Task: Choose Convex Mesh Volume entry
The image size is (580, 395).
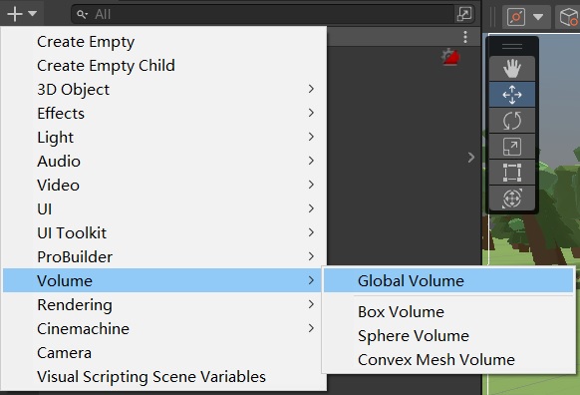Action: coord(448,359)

==

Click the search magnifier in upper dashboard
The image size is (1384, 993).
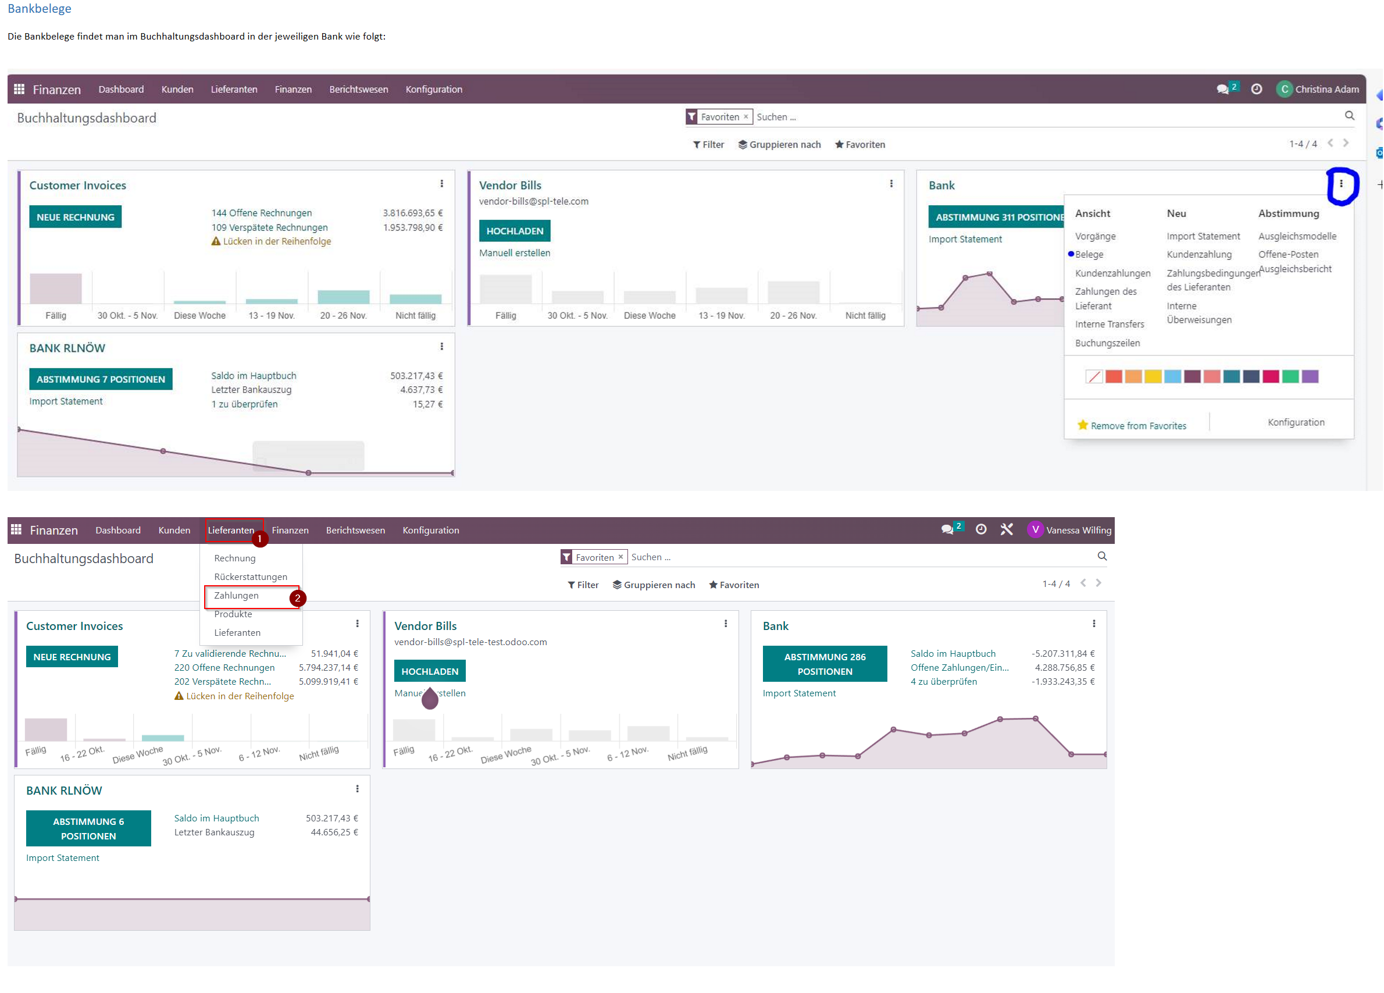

▶ [Your goal] Return exactly, and only, the lines above starting at the line that contains "Click the search magnifier in upper dashboard" and ending at the line that contains "The image size is (1384, 993).".

▶ [Response area]
Click the search magnifier in upper dashboard
The image size is (1384, 993).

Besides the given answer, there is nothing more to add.